I also pulled Timski just after 1st month, there was no way to keep pounding my head against the wall while the effort on a decentralised group chat iOS app was 4x higher than a normal Firebase powered app while the competition that I would need to go in was with Discord and Slack, both of which were already unicorns in this category.

As Blockstack’s STX tokens are now on Binance, the Blockstack PBC now wants to outsource App Mining program to a 3rd party. Only 2 years worth of STX tokens were pre-mined for App Mining.

It’s a tough task for anyone in the world to run a program like this where you are actually giving away money to improve the apps – as this becomes a honey-pot for developers to just game the system and draw as much money as they can!

Also, the biggest task is to bake App Mining into the protocol itself, so imagine protocol deciding which app should get the money based on user statistics, domain its operating in, user profiles, etc.

To be fair to Blockstack PBC, while trying to close all the gates of gaming, they went on to declare the iOS and Android native apps are not good for digital rights (subsequently penalising everyone who had already invested in making those apps).

This makes me wonder if Tor was a better alternate choice than making a whole other blockchain if we do not want to include mainstream in the fight for digital privacy.

After Timski that was 100% decentralised app (even the notifications were decentralised), I re-entered the App Mining program in November 2019 with my Vegan Scanner – Is it Vegan? iOS app.

This time I am just testing the water and doing what everyone is doing, as I said doing a startup is hard, doing a dapp is hardest especially if you are operating in a wild-west kind of environment.

The App Mining program was due to grow to $1M by May, 2020, however, since no good apps were coming up, Blockstack PBC is deciding to pause the program from February 1, 2020 and has asked the community for suggestions on how to go forward from here.

EOS Block Producer Developer Programs

I will just mention EOS here as I am not a subject matter expert in the world of EOS, however, I have met block producers coming to meet-ups to recruit developers. EOS seems heavily gamified and each block producer is required to come up with quality dapps as well.
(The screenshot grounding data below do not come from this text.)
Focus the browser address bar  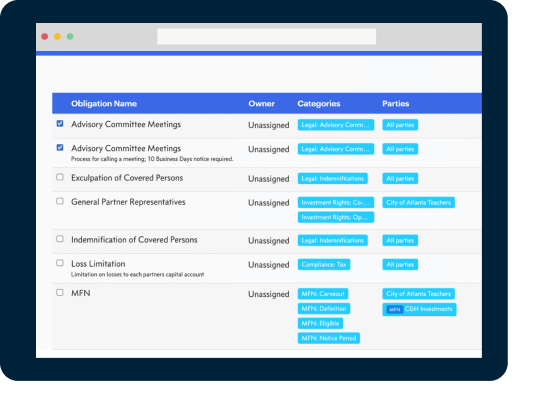pyautogui.click(x=266, y=37)
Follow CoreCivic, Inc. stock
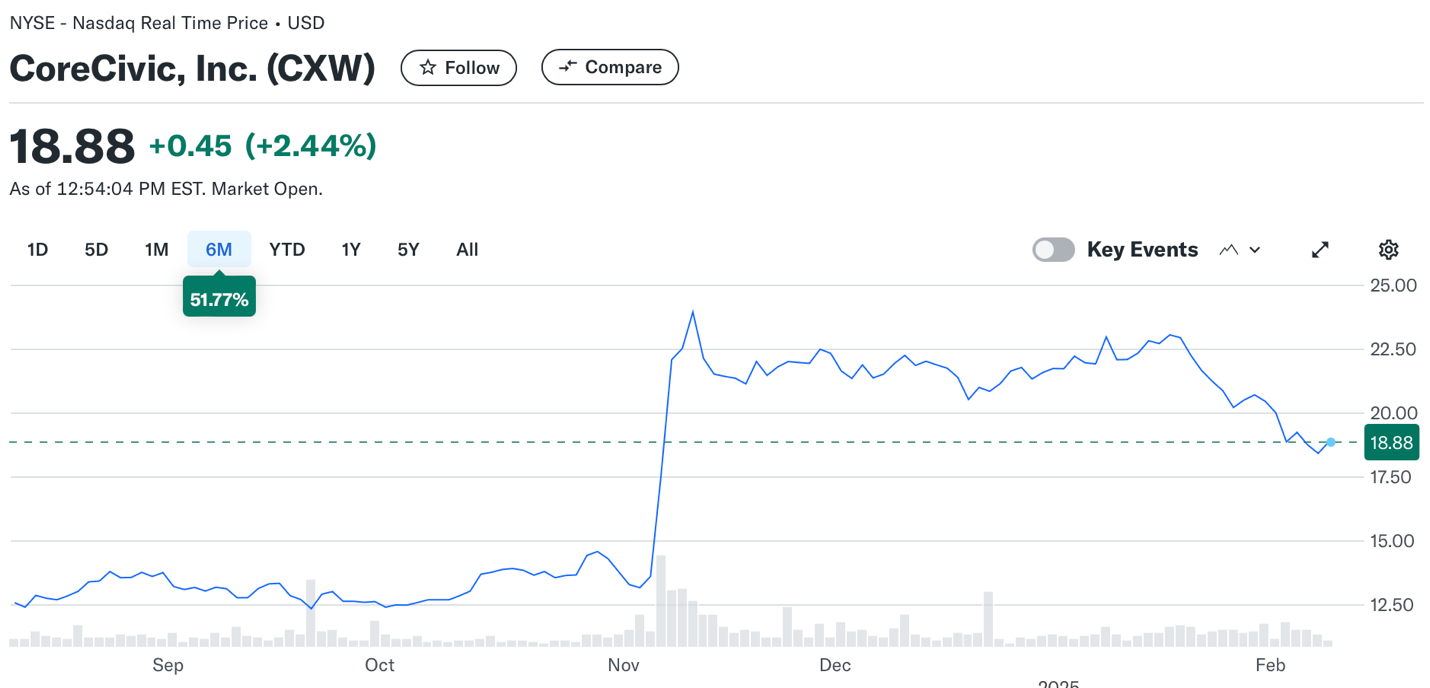 tap(459, 68)
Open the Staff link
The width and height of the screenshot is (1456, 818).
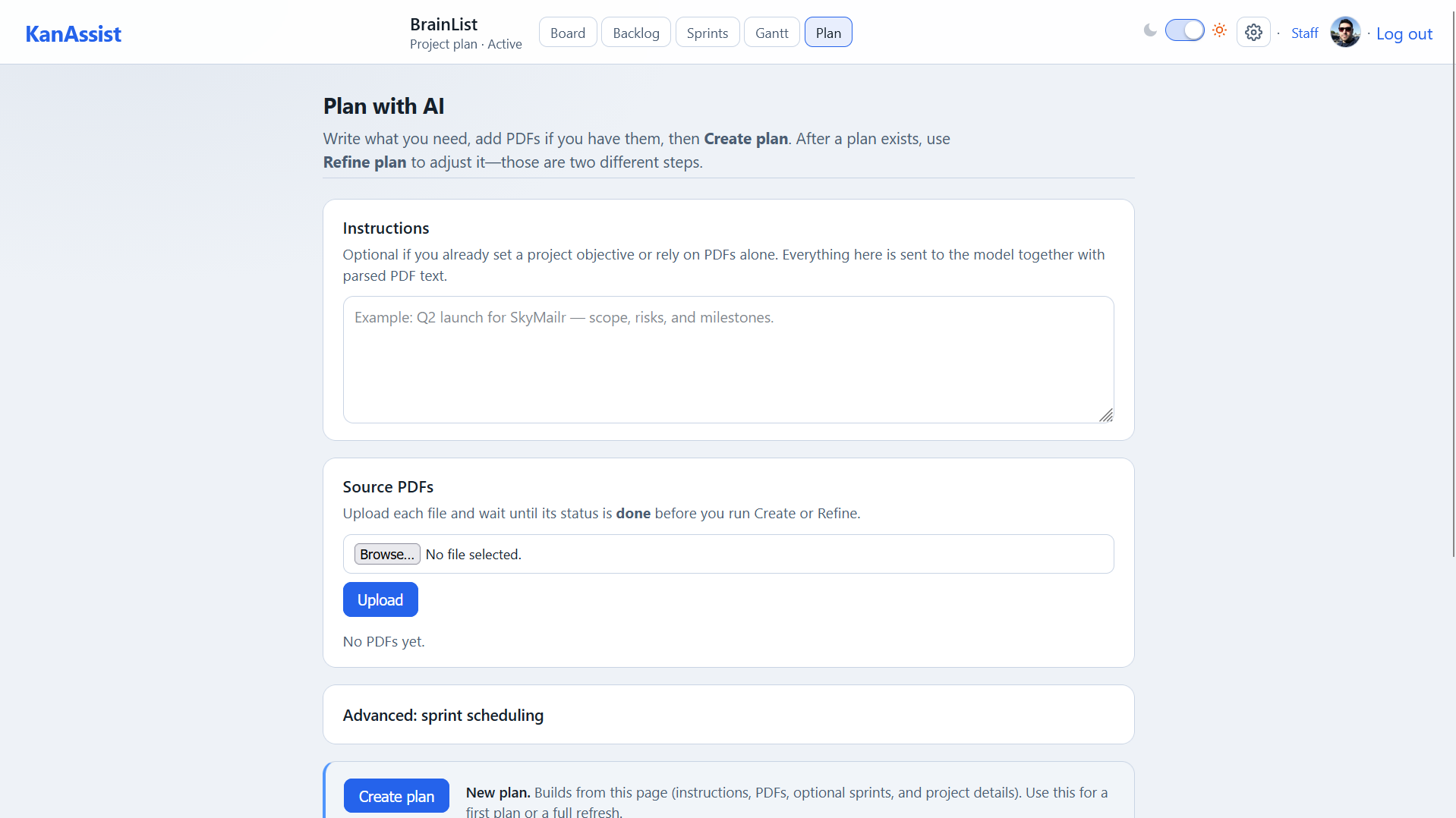(1304, 33)
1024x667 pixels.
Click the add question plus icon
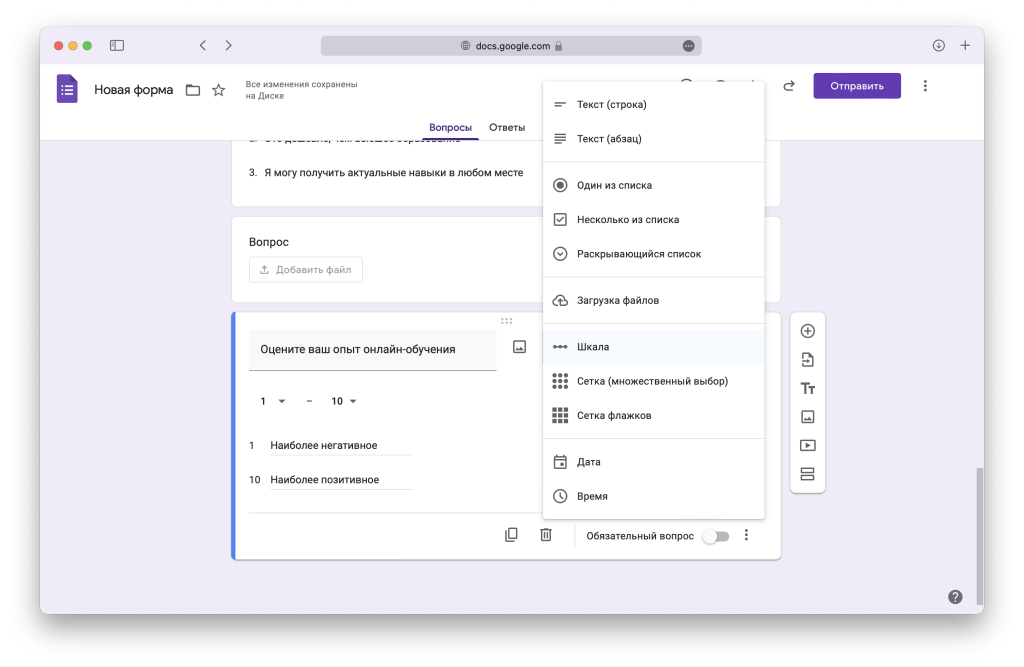pos(807,331)
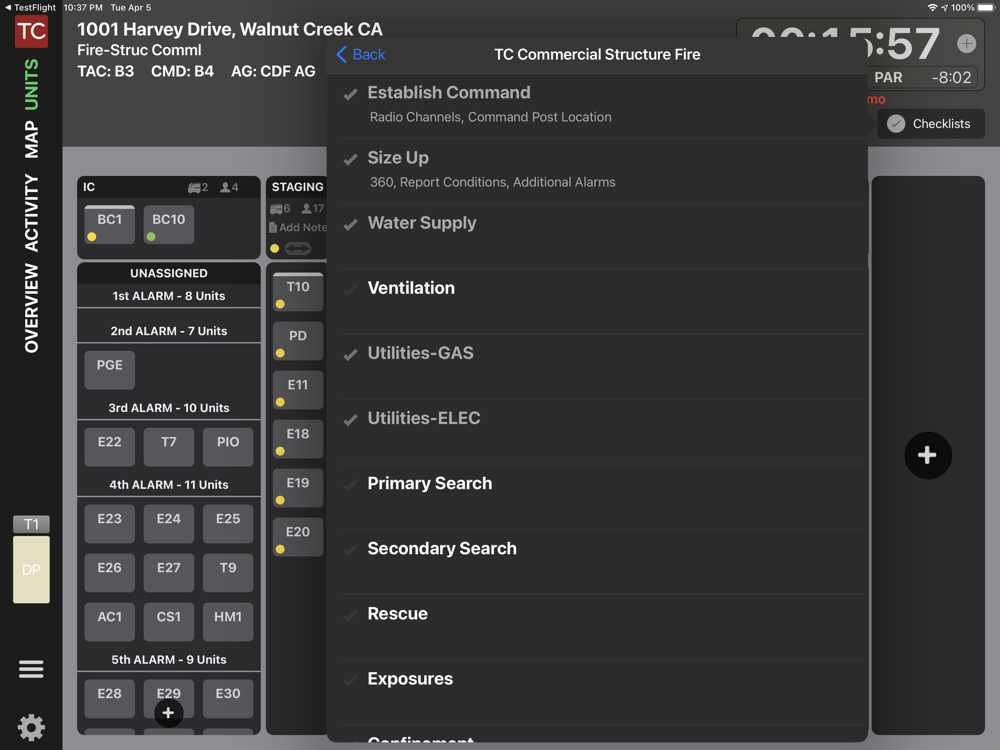The width and height of the screenshot is (1000, 750).
Task: Select unit T10 in Staging
Action: [x=298, y=292]
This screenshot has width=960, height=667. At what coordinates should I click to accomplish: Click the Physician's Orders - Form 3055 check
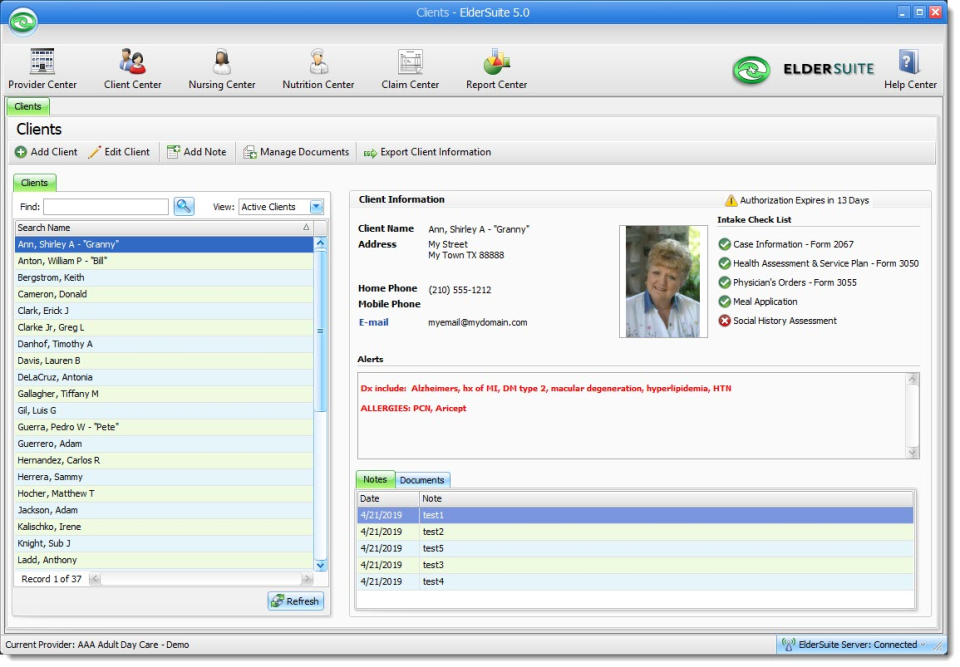pyautogui.click(x=725, y=282)
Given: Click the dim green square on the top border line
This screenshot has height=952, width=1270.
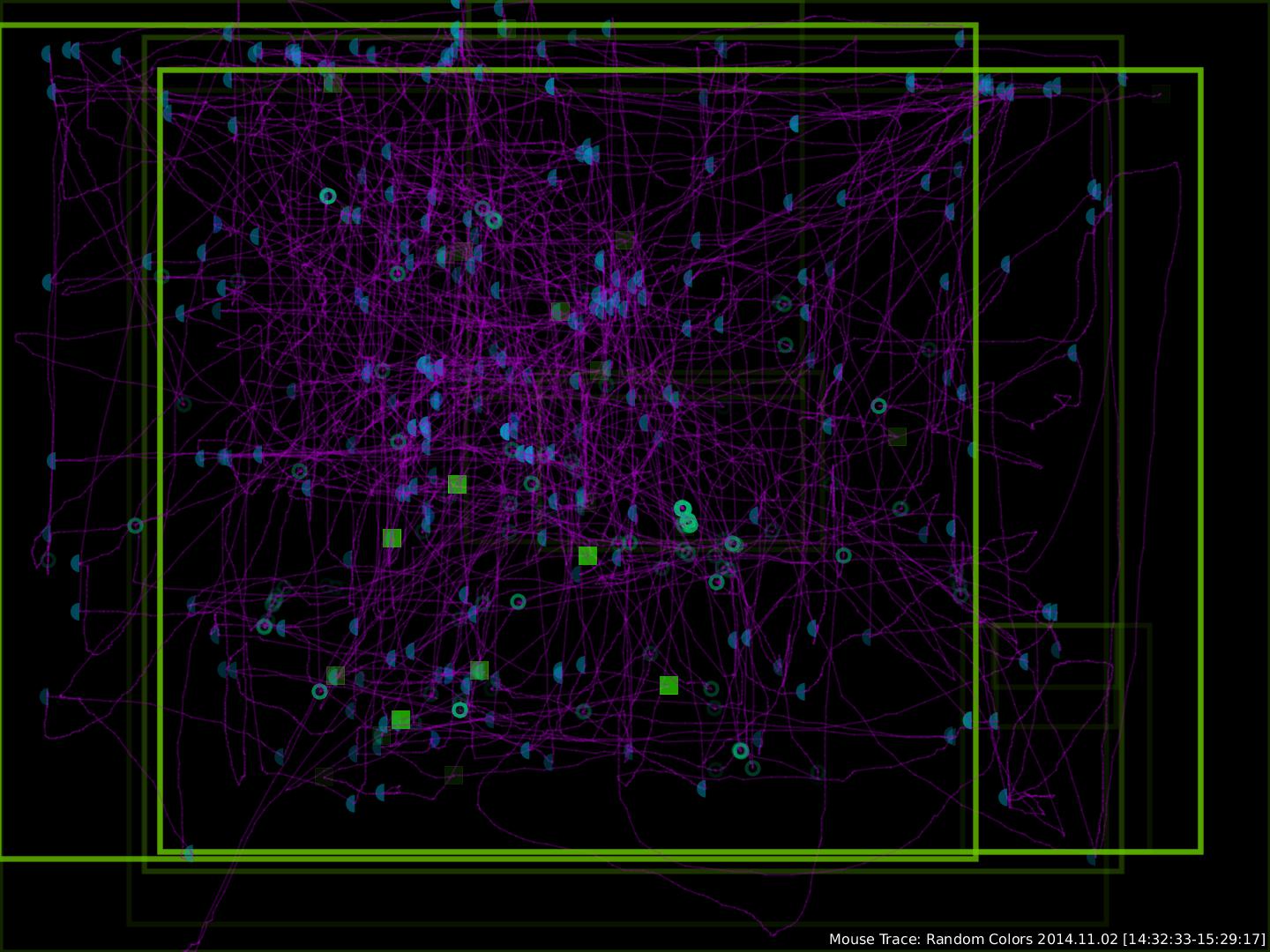Looking at the screenshot, I should pyautogui.click(x=506, y=28).
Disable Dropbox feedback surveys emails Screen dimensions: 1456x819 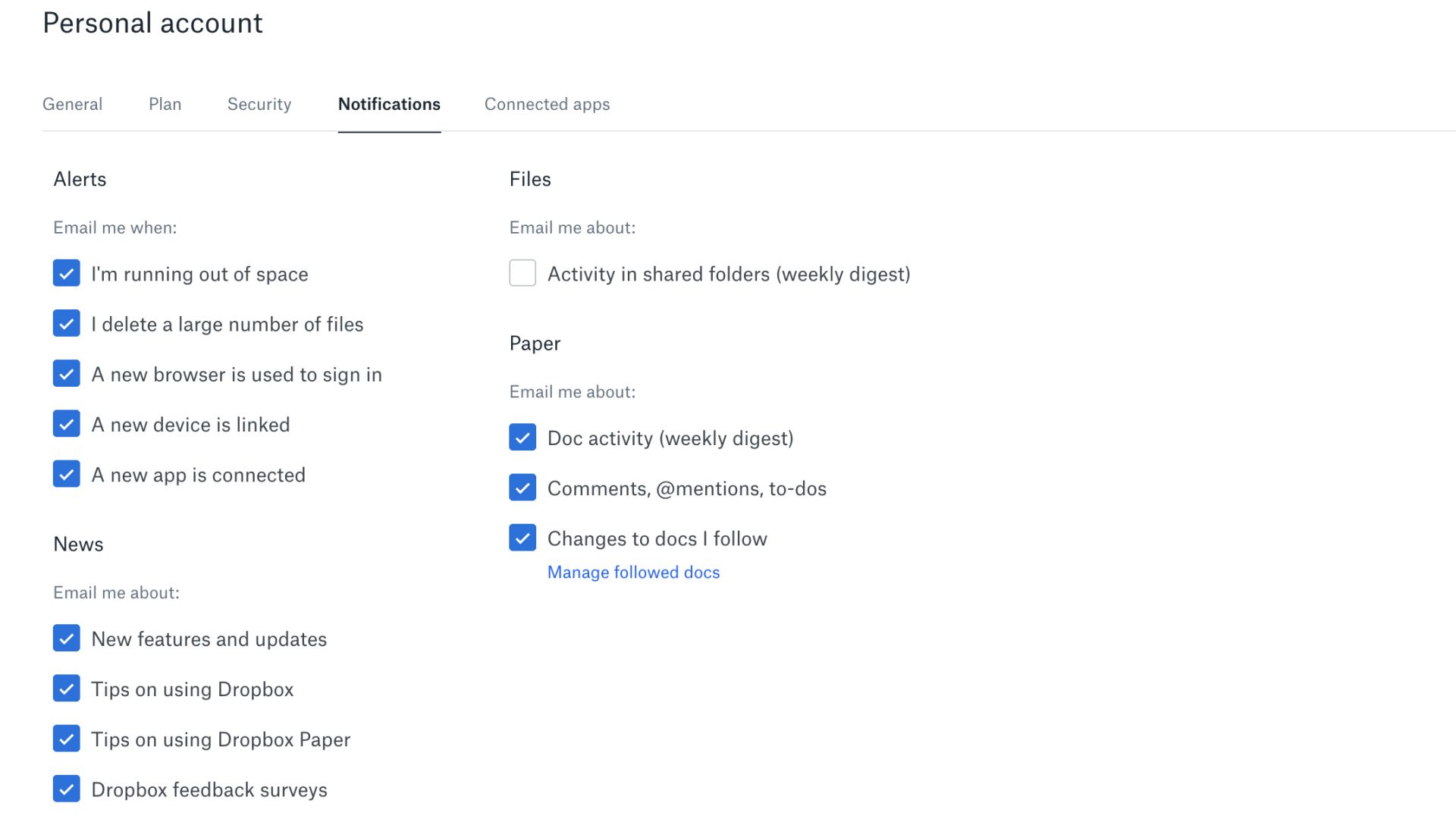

What you deal with that block producer is up to you but these are mostly service projects and be-aware of the fact that you are dealing with a full-fledge business here, instead of a startup or layer 1 blockchain project.

NEAR Protocol

I will just put in the name of another developer program here, NEAR protocol is helping dapp developers to raise from VCs and a few of them are already able to raise.

This again brings us back to the philosophy of what we are doing here? Are we making self-sustainable business apps or are we creating thin-clients on top of blockchains and distributing them for free?

I would rather go with the former, no amount of funding can manage the load of sustaining hundred of thousands of dapps for the foreseeable future!

Funding from DAOs

This also came into light with-in 2019 by the rise of different DAOs. I wouldn’t name them, you know where they are, again a much novel concept. I only had the pleasure of pitching one of my apps to the founder of a DAO and also met a few founders whose apps were actually bought by these DAOs.

That deal would go through like this that some one had made a mixer on Ethereum, a DAO approached them and asked if they can re-skin the mixer for the DAO and the guys did that, so it was actually a software sale!

We will have to wait and see how DAOs can improve the funding landscape of the dapps.

Conclusion

Dapp funding is an interesting space, of course we are all experimenting and still fighting if sharding works or if PoS is better than PoW, similarly, dapp funding is a much harder nut to crack as well.

However, utopia or dystopia, do think about your bills every now and then as well and keep things in perspective.

For me I have now moved into core development of tendermint/cosmos sdk and learned to use elliptic-curve cryptography.

This is quite an important skill to grasp if you want to stay in blockchain for long and this is where you get to do most exciting work as well.